NewsLocalDemocracy is in grave danger, says surveillance scandal rapporteur after visiting Cyprus

Democracy is in grave danger, says surveillance scandal rapporteur after visiting Cyprus

Interview by Nicoletta Kouroushi

Dutch MEP and rapporteur of the PEGA committee, Sophie in ’t Veld, visited Cyprus in November to investigate the illegal use of Pegasus and other spyware by governments and private actors, after revelations of widespread surveillance against politicians, journalists and activists rocked the EU.

After her visit, she described Cyprus as an “attractive place” for selling surveillance technologies.

In an interview with Phileleftheros, the MEP sounds an alarm bell, saying that journalists, politicians, civil society activists, lawyers and other personalities in public life, are at risk of becoming victims of surveillance.

This spells danger for democracy, she says, while criticising Cypriot authorities for refusing to hand the findings on the spy van case to the PEGA committee.

She adds that national security is used as justification for surveillance and stresses that “democracy is in grave danger if those in power no longer feel any obligation of accountability towards the citizens.”

During your visit to Cyprus you said that “spyware companies have created a terrifying web of connections that can reach up to public authorities.” Could you specify what exactly you mean? Were you referring to specific political persons?

– The spyware industry is a very shady business, largely unregulated or escaping regulation. As the “Findings” document shows, there is ample evidence for abuse by EU member state governments, but also for a flourishing trade in spyware from the EU to third countries, many of them non-democratic or even murderous regimes. There is also evidence that spyware is being sold to non-state actors outside the EU. Most of this trade is violating the EU export rules, as laid down in the Dual Use Regulation, and certainly EU values. It is quite shocking and bitter that the EU claims to be the beacon of human rights, democracy and the rule of law, but does exactly nothing to stop the exports of spyware, though fully aware it is being used to violate human rights.

What is your comment on the refusal of the Attorney General’s office in Cyprus to hand over the findings on the spy van criminal case to the PEGA Commission?

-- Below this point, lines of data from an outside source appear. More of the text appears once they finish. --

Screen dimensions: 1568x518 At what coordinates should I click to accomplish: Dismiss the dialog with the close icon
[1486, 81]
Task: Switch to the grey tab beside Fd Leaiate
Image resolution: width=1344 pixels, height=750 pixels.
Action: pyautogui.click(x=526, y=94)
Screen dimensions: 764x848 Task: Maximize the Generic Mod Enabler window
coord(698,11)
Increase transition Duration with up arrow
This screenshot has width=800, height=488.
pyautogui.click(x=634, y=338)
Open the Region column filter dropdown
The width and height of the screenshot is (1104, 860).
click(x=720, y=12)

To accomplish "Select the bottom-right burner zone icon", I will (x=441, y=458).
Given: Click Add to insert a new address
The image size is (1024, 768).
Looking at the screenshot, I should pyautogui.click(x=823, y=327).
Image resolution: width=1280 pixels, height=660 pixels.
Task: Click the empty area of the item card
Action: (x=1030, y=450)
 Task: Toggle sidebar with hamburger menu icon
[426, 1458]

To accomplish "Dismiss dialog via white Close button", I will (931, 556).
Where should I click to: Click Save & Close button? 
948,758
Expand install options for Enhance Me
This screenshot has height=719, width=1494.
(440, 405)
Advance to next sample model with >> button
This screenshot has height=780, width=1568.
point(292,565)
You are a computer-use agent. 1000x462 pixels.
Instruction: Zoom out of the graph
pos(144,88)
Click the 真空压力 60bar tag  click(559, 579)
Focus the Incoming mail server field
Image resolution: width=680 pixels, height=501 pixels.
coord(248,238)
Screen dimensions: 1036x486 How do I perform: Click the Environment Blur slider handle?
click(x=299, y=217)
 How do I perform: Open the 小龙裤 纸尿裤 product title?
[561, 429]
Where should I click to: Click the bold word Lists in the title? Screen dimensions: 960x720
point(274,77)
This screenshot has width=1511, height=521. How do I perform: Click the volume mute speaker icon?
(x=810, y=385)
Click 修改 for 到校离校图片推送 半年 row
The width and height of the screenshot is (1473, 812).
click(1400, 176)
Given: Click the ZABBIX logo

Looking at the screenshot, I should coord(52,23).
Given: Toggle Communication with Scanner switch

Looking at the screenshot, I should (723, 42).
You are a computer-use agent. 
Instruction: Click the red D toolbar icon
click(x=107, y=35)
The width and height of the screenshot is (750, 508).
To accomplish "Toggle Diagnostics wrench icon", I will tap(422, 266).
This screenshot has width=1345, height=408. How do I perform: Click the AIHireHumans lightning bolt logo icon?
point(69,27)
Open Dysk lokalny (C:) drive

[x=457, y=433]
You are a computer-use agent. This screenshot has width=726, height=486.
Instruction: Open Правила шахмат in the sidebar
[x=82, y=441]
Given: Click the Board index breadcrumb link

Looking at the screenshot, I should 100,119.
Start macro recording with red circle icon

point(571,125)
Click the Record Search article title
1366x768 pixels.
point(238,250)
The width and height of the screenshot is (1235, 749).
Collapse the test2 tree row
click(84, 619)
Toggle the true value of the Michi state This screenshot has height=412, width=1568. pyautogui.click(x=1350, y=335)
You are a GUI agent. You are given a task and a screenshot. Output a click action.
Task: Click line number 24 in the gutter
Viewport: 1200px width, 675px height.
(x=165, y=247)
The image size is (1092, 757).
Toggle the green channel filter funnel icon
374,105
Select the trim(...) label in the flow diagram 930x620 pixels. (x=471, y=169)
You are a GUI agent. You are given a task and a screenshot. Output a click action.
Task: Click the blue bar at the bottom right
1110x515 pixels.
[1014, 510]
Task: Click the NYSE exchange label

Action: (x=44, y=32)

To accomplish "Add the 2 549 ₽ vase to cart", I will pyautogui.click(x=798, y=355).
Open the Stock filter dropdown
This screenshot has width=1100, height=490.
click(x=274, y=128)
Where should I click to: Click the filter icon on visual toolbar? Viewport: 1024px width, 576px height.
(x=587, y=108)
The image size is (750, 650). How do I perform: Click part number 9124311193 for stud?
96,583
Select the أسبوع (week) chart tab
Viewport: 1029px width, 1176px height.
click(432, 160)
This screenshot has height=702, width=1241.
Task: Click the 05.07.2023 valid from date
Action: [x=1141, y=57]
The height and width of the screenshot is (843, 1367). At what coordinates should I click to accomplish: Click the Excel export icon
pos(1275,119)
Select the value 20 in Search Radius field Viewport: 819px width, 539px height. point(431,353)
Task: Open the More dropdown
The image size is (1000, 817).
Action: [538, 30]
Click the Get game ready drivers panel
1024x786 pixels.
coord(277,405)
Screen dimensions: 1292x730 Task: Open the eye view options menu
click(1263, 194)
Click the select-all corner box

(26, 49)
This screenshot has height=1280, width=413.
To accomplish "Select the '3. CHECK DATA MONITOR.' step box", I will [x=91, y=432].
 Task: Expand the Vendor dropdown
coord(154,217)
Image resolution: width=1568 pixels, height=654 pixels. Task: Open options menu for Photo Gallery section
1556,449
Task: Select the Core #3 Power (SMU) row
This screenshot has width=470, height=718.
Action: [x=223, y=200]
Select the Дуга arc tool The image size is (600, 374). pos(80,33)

That is deeply disappointing. What is needed now is more transparency, not more secrecy. As long as there is no openness, suspicions and distrust will remain. It is difficult to see why the report should not be made public. It is alarming how many EU governments seem to think that transparency and accountability are optional, whereas, in reality, they are the very core of democracy. Invoking national security as a ground for secrecy has become a Harry Potter-like “invisibility cloak” for governments. Democracy is in grave danger if those in power no longer feel any obligation of accountability towards the citizens.

Should Cypriot citizens and journalists have serious reasons to fear breaches of their personal data?

– I believe journalists, politicians, civil society activists, lawyers and other personalities in public life, are all running a risk. That means that not only their individual rights are being violated, but democracy is in grave danger. If public participation is no longer possible freely and safely, democracy is dead.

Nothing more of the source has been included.